Back Workout
PLEASE NOTE At your own risk: I am not responsible for injuries that may be caused during exercise. It is essential to prioritize safety and listen to your body throughout the workout. Remember to hydrate and take breaks when needed to prevent exhaustion or overexertion. Always consult with a healthcare professional before starting any new fitness regimen, especially if you have any underlying health conditions. Your well-being is paramount, so exercise caution and practice mindfulness during your training sessions.
Warming up before any exercise is crucial for preparing the body for physical activity. A proper warm-up routine increases blood flow to the muscles, raises the body temperature, and loosens the joints, decreasing the risk of injury during the workout. Additionally, a good warm-up session gradually increases the heart rate, mentally prepares the individual for the upcoming workout, and enhances overall performance. Neglecting a warm-up can lead to muscle strain, joint pains, and reduced workout efficiency. Therefore, taking the time to warm up properly is essential for a safe and effective workout.
For this I would Recommend watching a YouTube video dedicated for a back day warm up!
To determine the suitable weight for performing 10-12 repetitions based on your one-rep max (1RM), you can use a commonly recommended percentage range. Typically, working at around 70-75% of your 1RM should allow you to successfully complete 10-12 reps with good form and without compromising safety. Remember, it's crucial to listen to your body and adjust the weight based on how you feel during the workout. This approach helps to strike a balance between challenging yourself and preventing injury, ensuring a productive and effective training session that contributes positively to your fitness journey.
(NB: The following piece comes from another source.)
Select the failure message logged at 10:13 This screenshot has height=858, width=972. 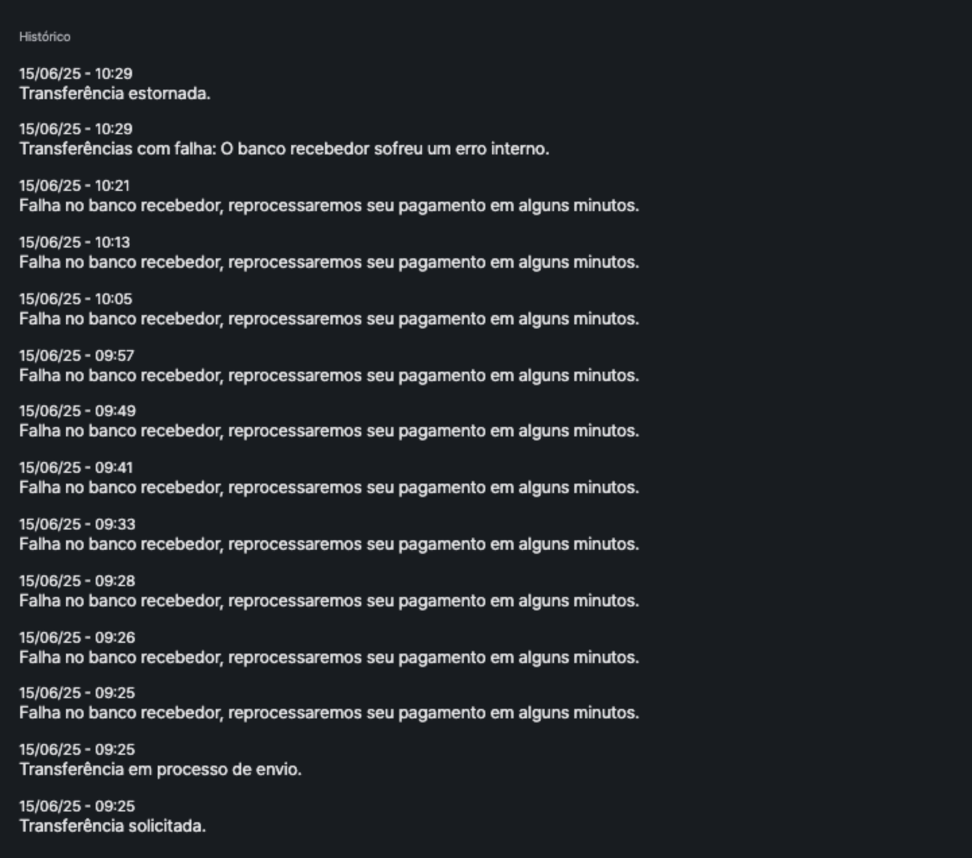point(329,262)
Cable Pulldown Under Grip - 4 Sets of 10 - 12 repetitions. Have a 90 second rest at the end of each set.
Sit comfortably at a cable machine with an underhand grip on the bar, hands shoulder-width apart. Keep your back straight, chest up, and shoulders relaxed. Pull the bar down towards your chest in a slow and controlled manner, squeezing your shoulder blades together at the bottom of the movement. Slowly return the bar to the starting position with control. Complete 4 sets of 10-12 repetitions, ensuring each rep is performed with proper form. Rest for 90 seconds between each set to maximise muscle recovery and performance. This exercise targets the upper back muscles, helping to improve posture and build strength.
Barbell Bent Over Row Under Grip - 3 Sets of 8 - 12 repetitions. Have a 90 second rest at the end of each set.
To perform the Barbell Bent Over Row Under Grip, start by standing with your feet hip-width apart, knees slightly bent. Hold the barbell with an underhand grip, hands slightly wider than shoulder-width apart. Hinge at the hips while keeping your back straight, lowering the bar towards the floor. Engage your core and pull the barbell towards your lower chest, squeezing your shoulder blades together. Slowly lower the bar back down to complete one repetition. Perform 3 sets of 8-12 repetitions, resting for 90 seconds between each set. Ensure proper form throughout to maximise effectiveness and prevent injury.
Low Cable Row Wide - 3 Sets of 8-12 repetitions. Have a 90 second rest at the end of each set.
Sit comfortably on the low cable row machine with your feet flat on the platform. Grab the wide grip handles and keep your back straight. Pull the handles towards your lower chest while squeezing your shoulder blades together. Slowly return to the starting position, feeling the stretch in your back muscles. Complete 8-12 controlled repetitions for each set. Rest for 90 seconds between sets to ensure proper muscle recovery. Maintain good form throughout to maximise the effectiveness of this exercise.
Straight Arm Pull Down Rope - 7 Sets of 8 - 12 repetitions. Have a 30 second rest between each set.
To perform the Straight Arm Pull Down Rope exercise, attach a rope to a high cable pulley. Stand facing the machine with your feet shoulder-width apart. Engage your core and keep a slight bend in your elbows. Keeping your arms straight, pull the rope down in front of you by contracting your lats. Slowly return to the starting position with control. Complete 7 sets of 8-12 repetitions, with a 30-second rest between each set. Focus on maintaining proper form throughout the exercise to maximise its effectiveness.
After a challenging workout, the importance of a cool down should not be underestimated. Taking the time to gradually lower your heart rate, stretch out those hard-worked muscles, and allow your body to return to its pre-exercise state can aid in reducing muscle soreness and preventing injury. A cool down also helps promote relaxation and can contribute to a sense of well-being after a tough session. Neglecting to cool down properly not only misses an opportunity to enhance flexibility and recovery but also risks leaving your body feeling tight and fatigued. Make sure to include a proper cool down in your workout routine to reap the full benefits of your efforts in the gym.
For this I would Recommend watching a YouTube video dedicated for a back day cool down!